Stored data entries

BEGIN

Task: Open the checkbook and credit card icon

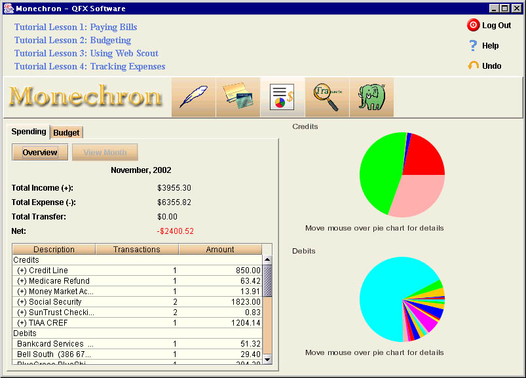Action: point(238,97)
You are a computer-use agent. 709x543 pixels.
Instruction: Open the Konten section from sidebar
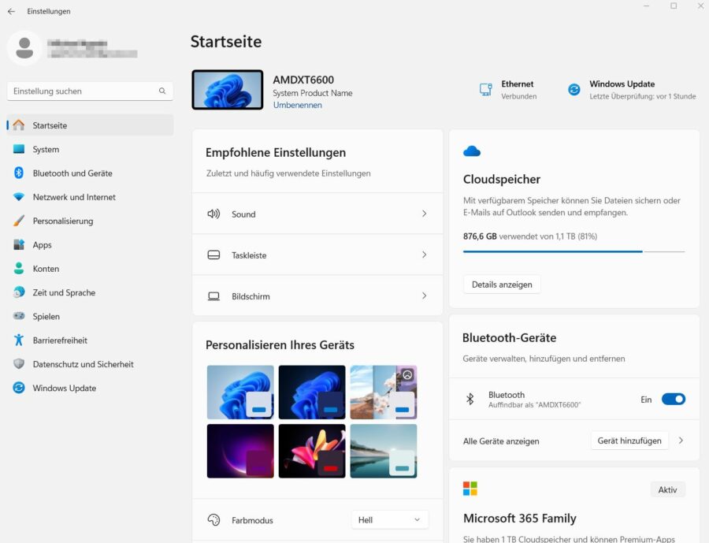(x=46, y=268)
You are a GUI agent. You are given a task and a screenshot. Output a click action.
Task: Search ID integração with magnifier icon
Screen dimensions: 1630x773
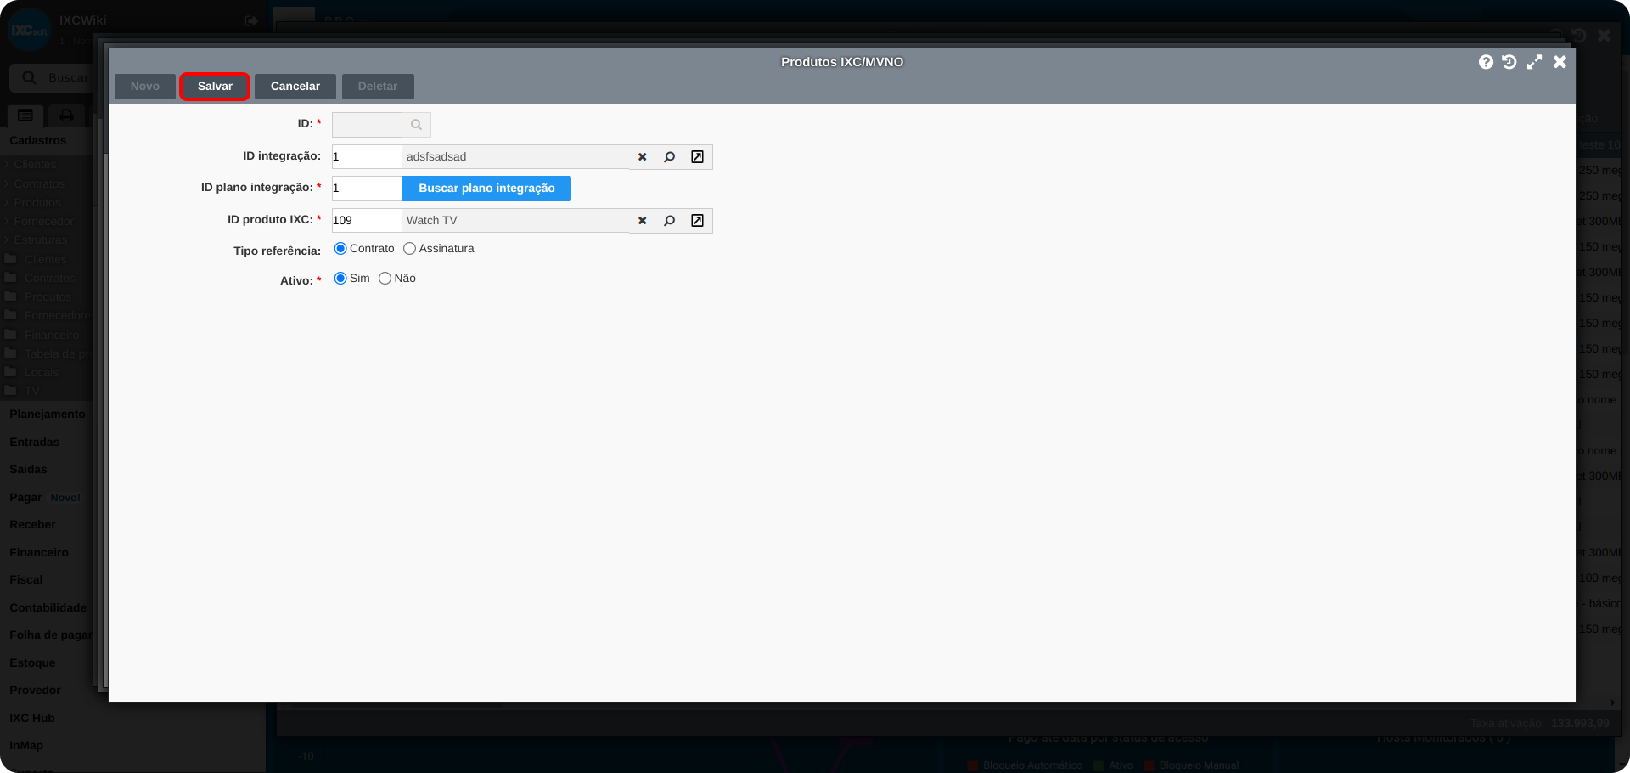coord(670,157)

END

Work request >>
Of all the lines in the data above, show only those that hold the word "agent".

Your response >>
You are a computer-use agent. 709x543 pixels.
You are a GUI agent. You are given a task and a screenshot. Output a click action.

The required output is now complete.